### Page text
* * * *

Studio album by Tremonti
- Released: July 17, 2012
- Genres: Hard rock; alternative metal;
- Length: 49:25
- Label: FRET12
- Producer: Michael "Elvis" Baskette

Tremonti chronology
|  | All I Was (2012) | Cauterize (2015) |

Singles from All I Was
- "You Waste Your Time" Released: May 7, 2012; "So You're Afraid" Released: October 8, 2012; "Wish You Well" Released: January 4, 2013; "All I Was" Released: February 20, 2013; "New Way Out" Released: June 10, 2013;

= All I Was =

All I Was is the debut studio album by Tremonti, a band formed by the lead guitarist for the American rock bands Creed and Alter Bridge, Mark Tremonti. Produced by Michael "Elvis" Baskette, the hard rock and alternative metal album reached number 5 on the Billboard Hard Rock chart. It showcases the debut of Tremonti as a lead vocalist and features guitarist, bassist, and backing vocalist Eric Friedman and drummer Garrett Whitlock, both former members of Submersed. The album was released to critical acclaim on July 17, 2012, by FRET12 Records.

* * * *

### Data lines
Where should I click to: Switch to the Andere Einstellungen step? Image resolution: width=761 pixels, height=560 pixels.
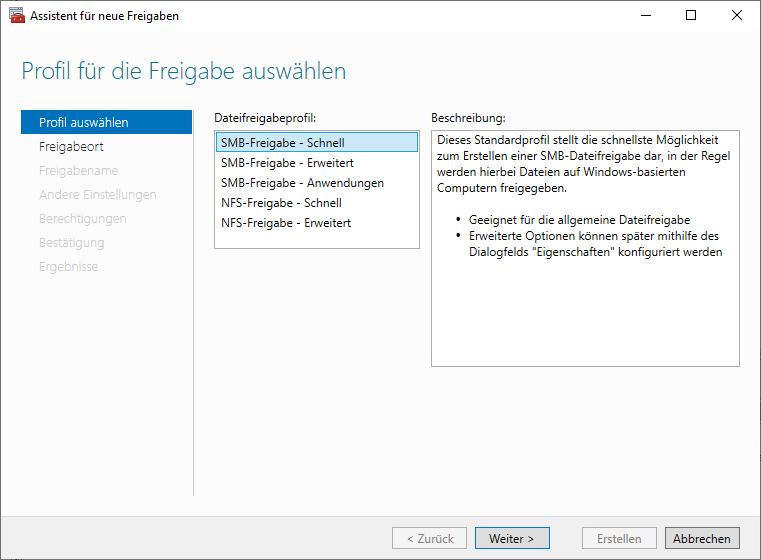click(97, 194)
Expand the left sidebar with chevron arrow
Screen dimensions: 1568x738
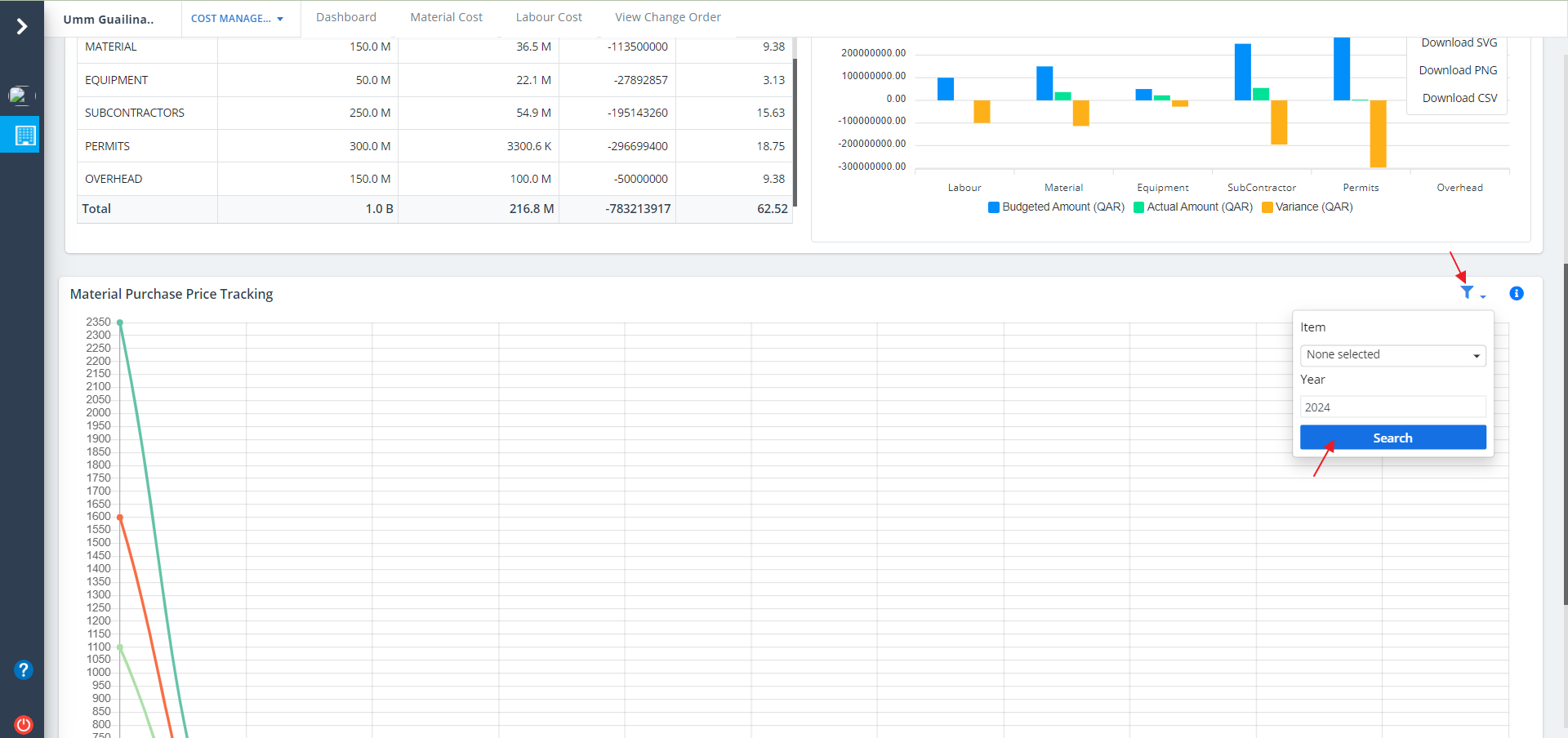pos(22,27)
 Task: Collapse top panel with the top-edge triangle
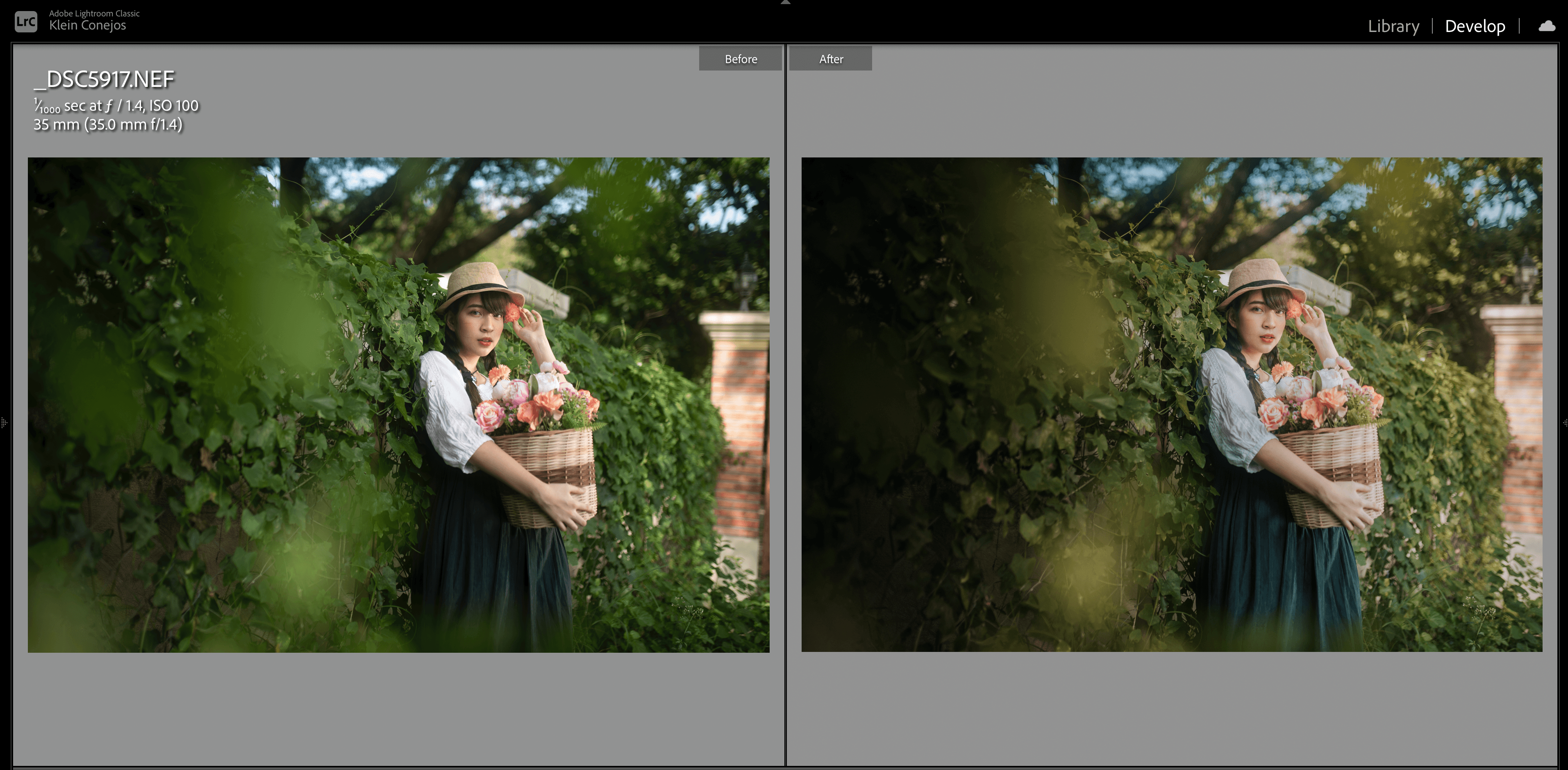click(x=785, y=2)
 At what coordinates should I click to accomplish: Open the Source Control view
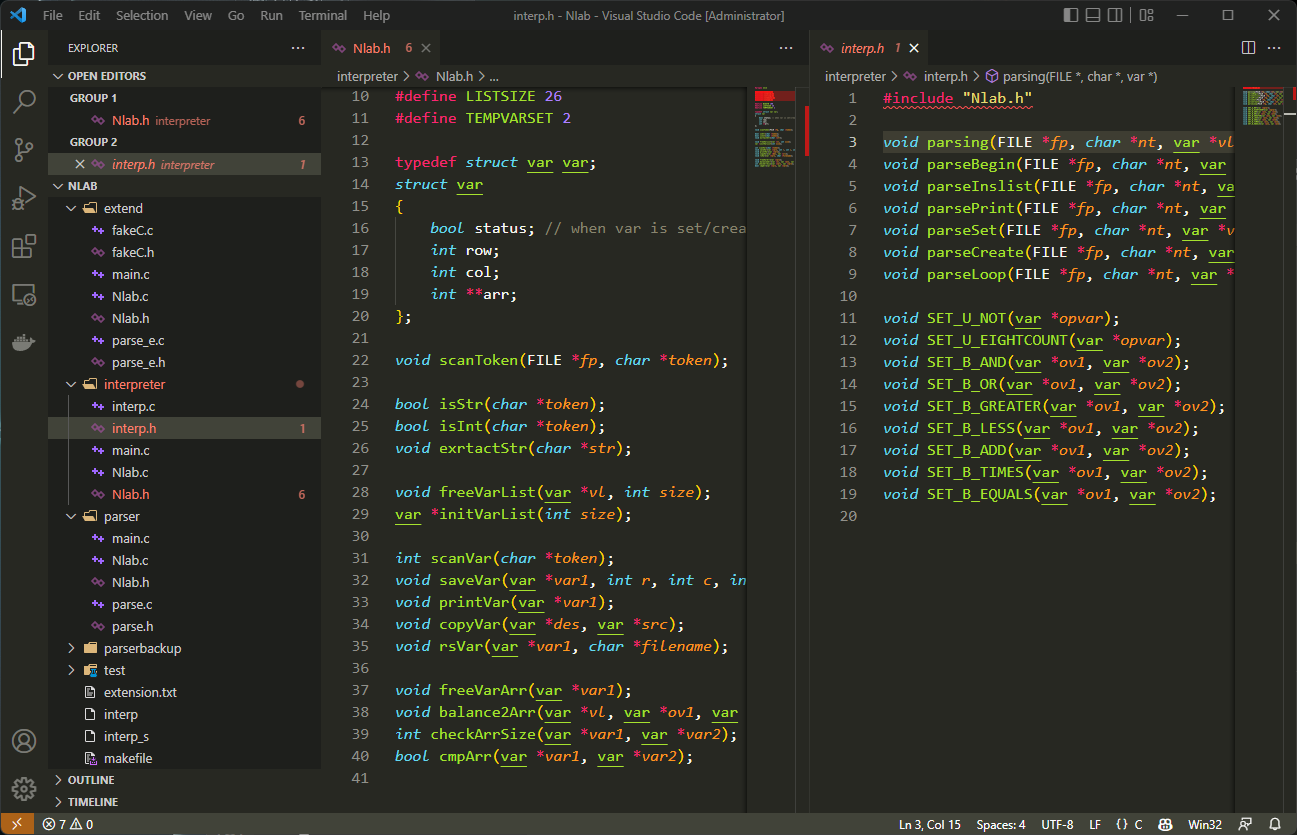tap(24, 150)
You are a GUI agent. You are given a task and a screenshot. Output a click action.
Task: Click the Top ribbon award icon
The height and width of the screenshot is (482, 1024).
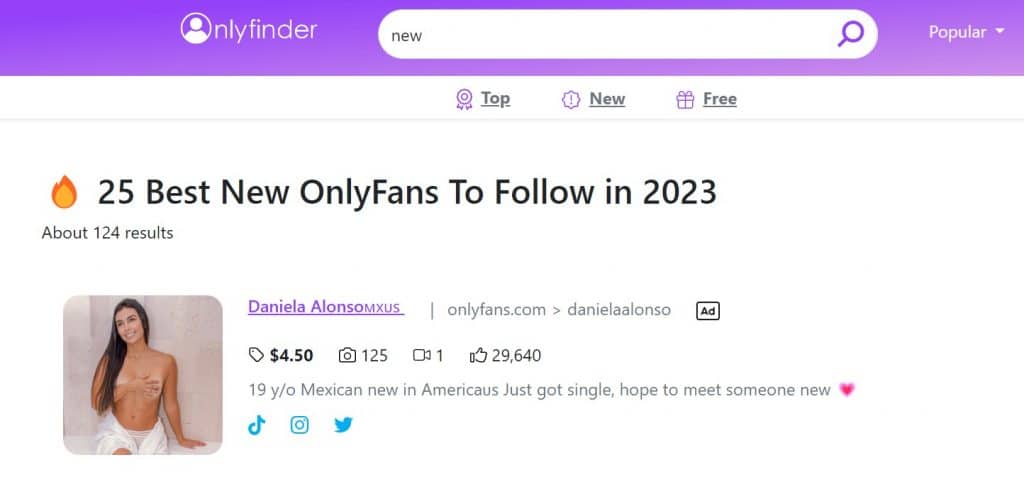pos(464,99)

* * * *

### What is asked
1. Please sum up the All I Was page in two sentences.
2. Write out the All I Was page from "Tremonti chronology" up to and including "by FRET12 Records.", substituting "wide praise" for "critical acclaim".

### Answers to each task
1. All I Was is the debut studio album by Tremonti, a band formed by Mark Tremonti, lead guitarist for Creed and Alter Bridge; produced by Michael "Elvis" Baskette, it reached number 5 on the Billboard Hard Rock chart. The album marks Tremonti's debut as a lead vocalist, features former Submersed members Eric Friedman and Garrett Whitlock, and was released to critical acclaim on July 17, 2012, by FRET12 Records.

2.
Tremonti chronology
|  | All I Was (2012) | Cauterize (2015) |

Singles from All I Was
- "You Waste Your Time" Released: May 7, 2012; "So You're Afraid" Released: October 8, 2012; "Wish You Well" Released: January 4, 2013; "All I Was" Released: February 20, 2013; "New Way Out" Released: June 10, 2013;

= All I Was =

All I Was is the debut studio album by Tremonti, a band formed by the lead guitarist for the American rock bands Creed and Alter Bridge, Mark Tremonti. Produced by Michael "Elvis" Baskette, the hard rock and alternative metal album reached number 5 on the Billboard Hard Rock chart. It showcases the debut of Tremonti as a lead vocalist and features guitarist, bassist, and backing vocalist Eric Friedman and drummer Garrett Whitlock, both former members of Submersed. The album was released to wide praise on July 17, 2012, by FRET12 Records.